241 Conn. 692 | Conn. | 1997

Opinion

PETERS, J.

The sole issue in this appeal is whether, under the Workers’ Compensation Act (act), General Statutes § 31-275 et seq., an employee has suffered a compensable injury for purposes of recovering expenses for medical testing and treatment at a time when he has been exposed to, but has not yet contracted, a potentially fatal contagious disease. The claimant, John Doe,1 an employee of the named defendant, the city of Stamford,2 appealed from the decision of the compensation review board (review board) affirming the decision of the workers’ compensation commissioner (commissioner). The commissioner had denied the claimant’s application for compensation and his request for an order requiring the defendant to enter into a voluntary agreement with him. We transferred the appeal from the Appellate Court to this court pursu*694ant to Practice Book § 4023 and General Statutes § 51-199 (c), and now reverse the judgment of the review board.
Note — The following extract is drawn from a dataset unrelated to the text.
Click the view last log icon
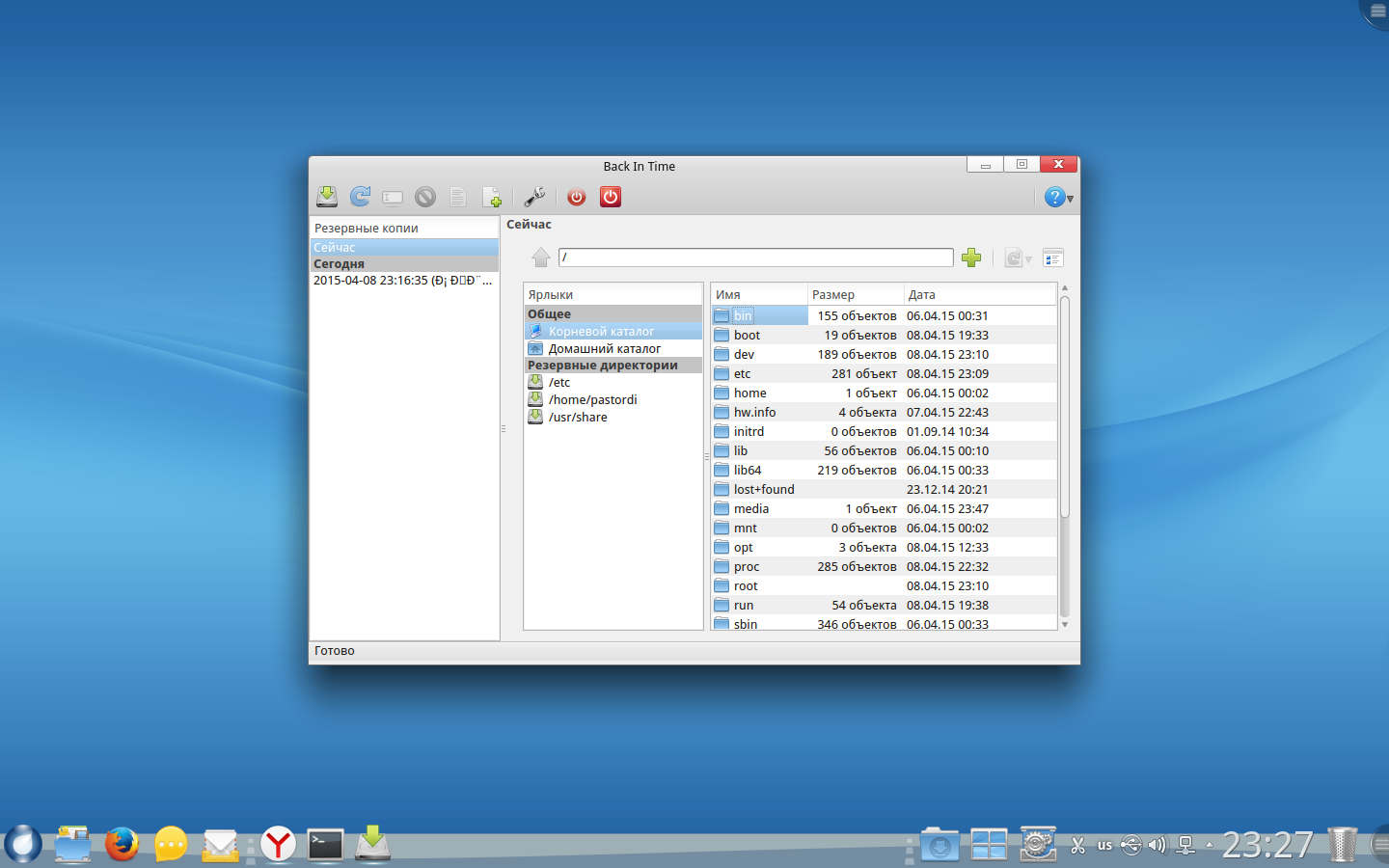This screenshot has width=1389, height=868. coord(491,197)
The parties have stipulated to the relevant facts, which arise out of two separate incidents. In the first incident, which occurred in February, 1993, the claimant, a police officer engaged in the performance of police duties, was exposed to the human immunodeficiency virus (HIV) when medical pads contaminated with body fluids of a criminal suspect came into contact with an open wound on the claimant’s thumb. After the suspect revealed that he had tested positive for HIV, the claimant proceeded immediately to Stamford Hospital, where his wound was treated and he was released. In the second incident, which occurred in May, 1993, the claimant, again while engaged in the performance of police duties, was exposed to tuberculosis when he came into repeated, close physical contact with another criminal suspect who, it was later learned, suffered from an active case of that disease.

The claimant subsequently underwent testing for the two diseases. Although he did not test positive for either disease,3 his physician recommended a follow-up consultation with respect to his HIV exposure. In connection with the initial testing, the claimant incurred bills for medical treatment and laboratory work. The defendant has paid for the laboratory services, but not for the medical treatment. With the exception of time lost for the medical testing, the claimant has missed no work as a result of these incidents and claims no loss of income.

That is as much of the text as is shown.